Standing out within your industry is the hallmark of a solid success model but the road to having the reputation as “simply the best” takes hard work, dedication and an honest assessment of strengths and weaknesses. That’s where the use of industry benchmarks can come into play.
Around since back in the day of the NOMDA – the predecessor of BTA – industry benchmarks have developed into a must-have tool for office technology dealers regardless of size. In a nutshell, benchmarking boils down the best practices that can help you lead your company to superior performance.
Widely used as a mechanism to evaluate companies for acquisition value, benchmark workshops such as the BTA’s ProFinance courses help dealers understand what makes money and, conversely, what drains profits from their business. In down-to-earth language, these workshops set concrete standards to measure against and enable you to focus on specific areas for improvement.
I took my first benchmarking workshop back in 1992 and have continued with them throughout the years, always learning something new. I understand that the most recent version, ProFinance 2.0, includes more than 30 key benchmarks. For what I consider to be a fair cost, these hands-on educational roadmaps to success cover topics from financial management to company culture—all information that can then be shared with your staff.
Granted, I’m a proponent of BTA’s workshops, but the tools really come to life when sharing with your management team. Having an objective industry measurement helps give your company feedback on how they are performing and, more importantly, what’s possible.
Financial benchmarking analyzes and compares your company’s overall performance while comparing you to the performance of our industry’s best-managed companies. It provides focus on what you are doing well and where improvements can be achieved.
Productivity is another vital element of benchmarking and can be measured through several specific avenues, such as the amount of revenue generated per employee; ratios between the amount of equipment sold and the number of salespeople on staff; and the effectiveness of service technicians compared to revenue brought in. Another way to assess productivity is by measuring your profitability. This appraisal compares a company’s gross profits in specific areas, equipment, supplies, service and rentals.
Managing and controlling expenses is more effective when using a set of benchmarks. Every dealership has its unique characteristics, but having something you can consistently measure against lets you know where you are on the spectrum.
Again, benchmarking comes down to an accurate assessment of the areas where your business is strong and where it is lacking…and just as, if not more importantly, an understanding of your competitors’ strengths and potential weaknesses.
Ways to identify limitations within your business might include conversations with employees, customers and suppliers. You can also research companies that are recognized as industry leaders and try to identify how they achieved their status. Take the next step and visit a couple of these “best practice” companies; many industry leaders encourage open communication with others in their industry since a mutual exchange of information can be beneficial to all involved.

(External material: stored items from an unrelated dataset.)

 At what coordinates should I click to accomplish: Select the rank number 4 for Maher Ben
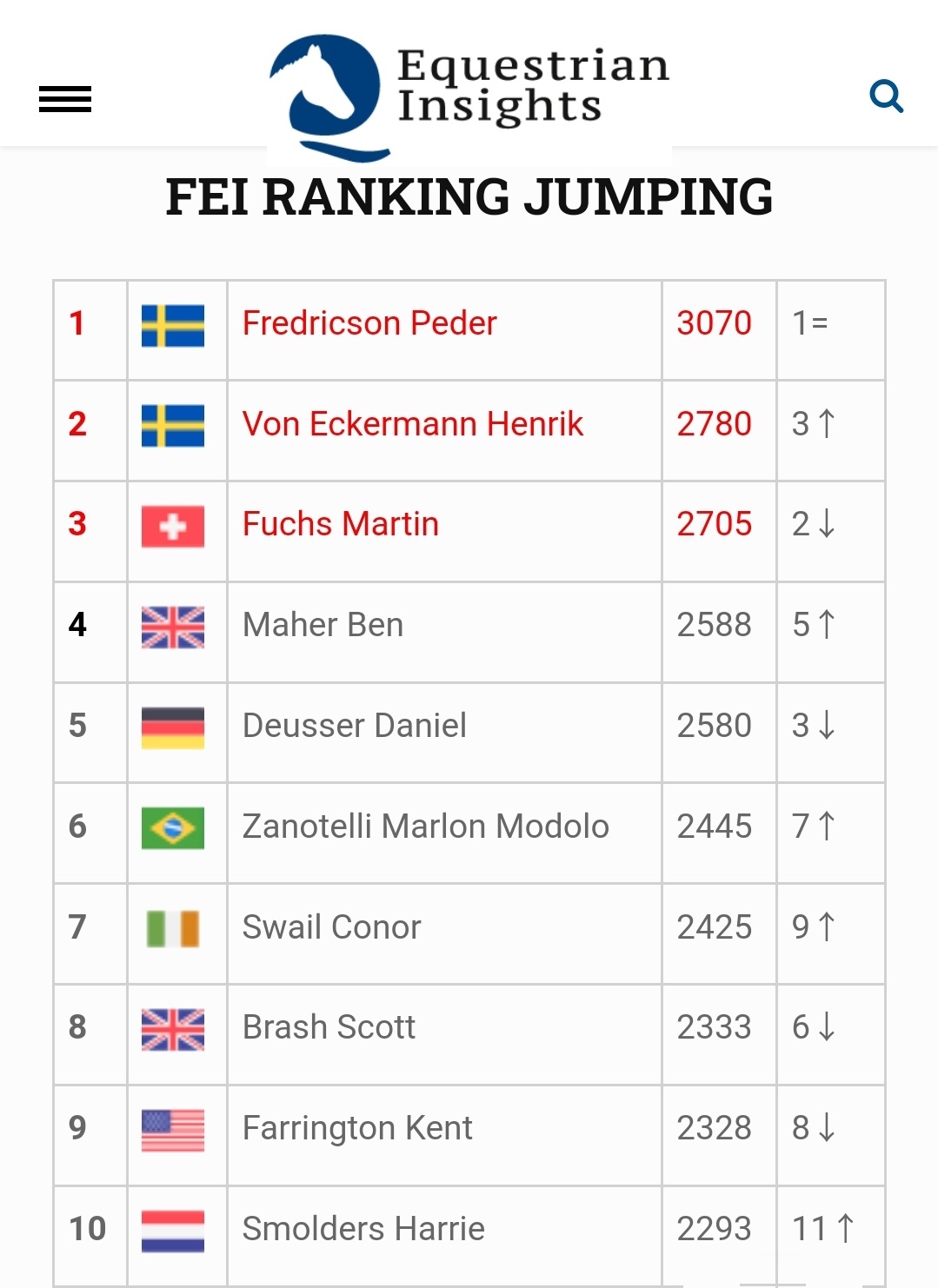coord(77,623)
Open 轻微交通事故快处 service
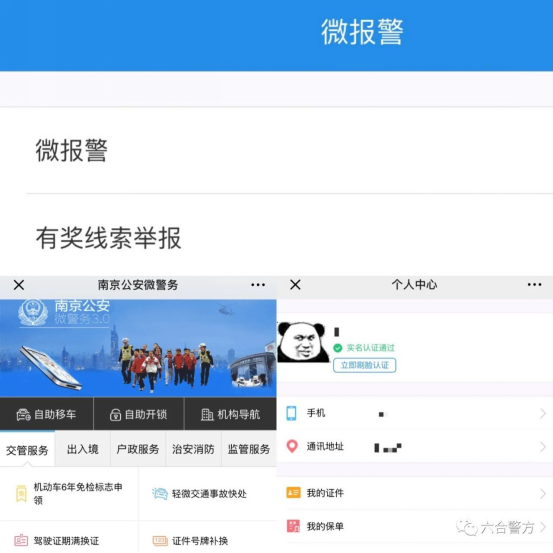This screenshot has height=553, width=553. point(207,493)
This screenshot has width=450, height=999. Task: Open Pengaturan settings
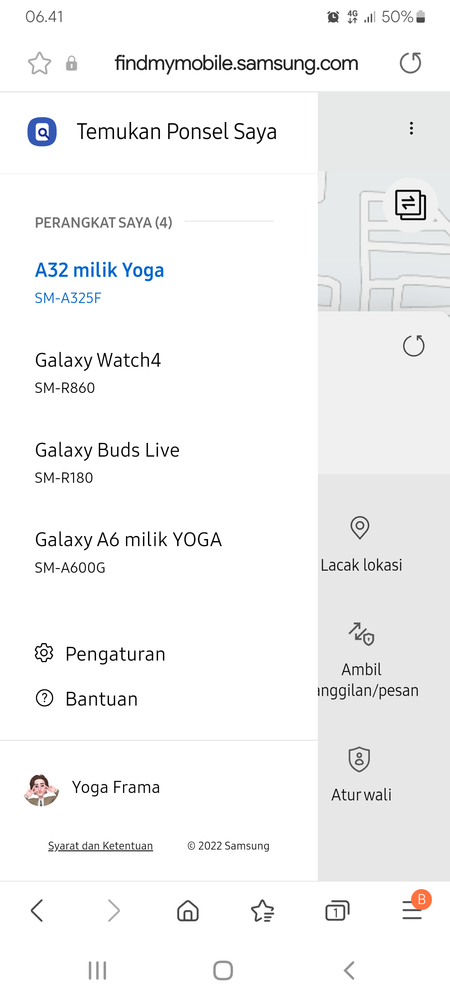tap(100, 654)
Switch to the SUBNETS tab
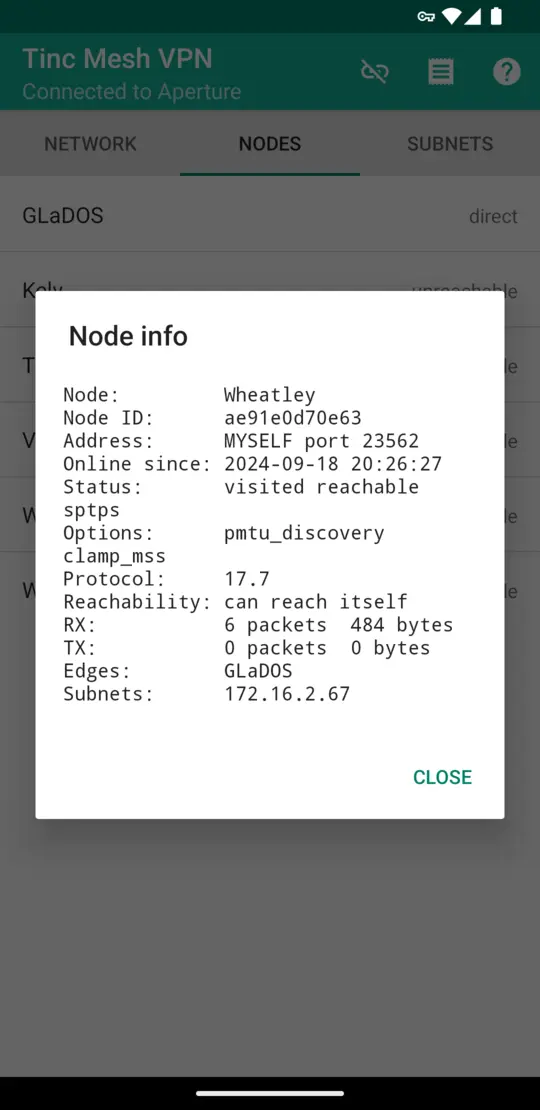540x1110 pixels. tap(450, 144)
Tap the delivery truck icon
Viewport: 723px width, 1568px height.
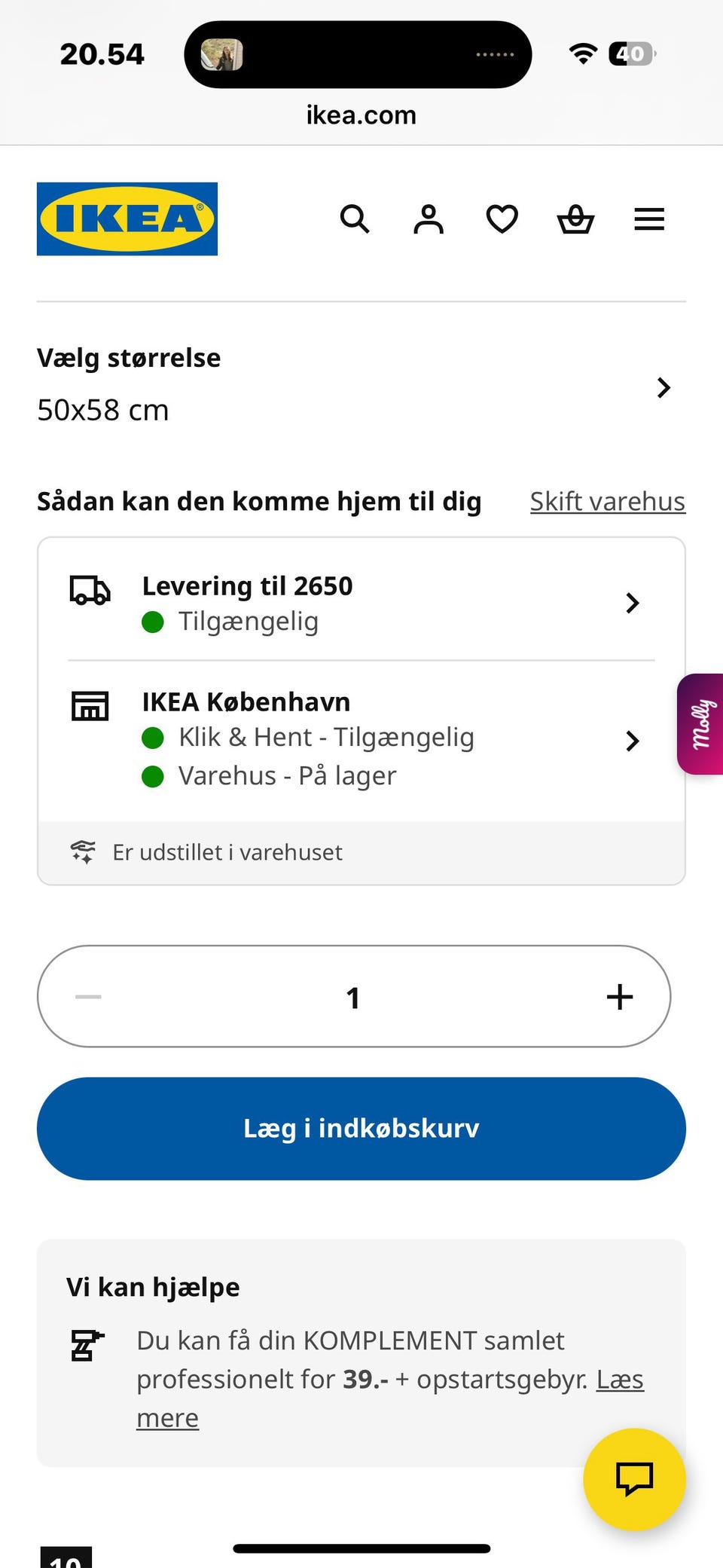[x=90, y=590]
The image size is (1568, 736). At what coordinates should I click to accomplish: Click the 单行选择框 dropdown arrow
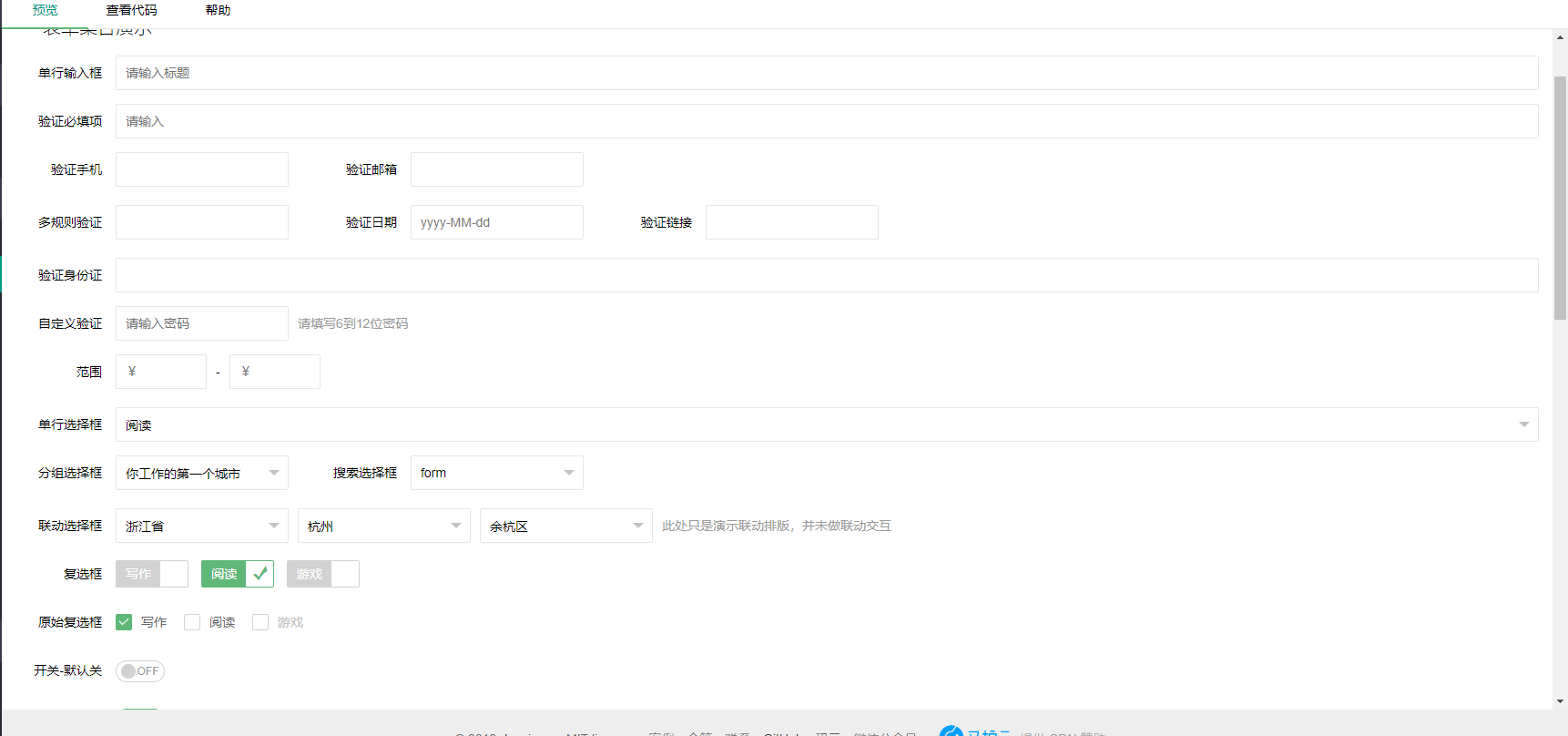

And don’t forget about joining a peer group that meets regularly to address best practices. All the major industry trade groups, including SDG (of which we are a member), have their membership use industry benchmarks.
The positive impact of benchmarking has been documented, yet a relatively small percentage of us in the office product industry adopt the practice, and that’s a shame because benchmarking can improve company performance and ultimately help us to better serve our customers.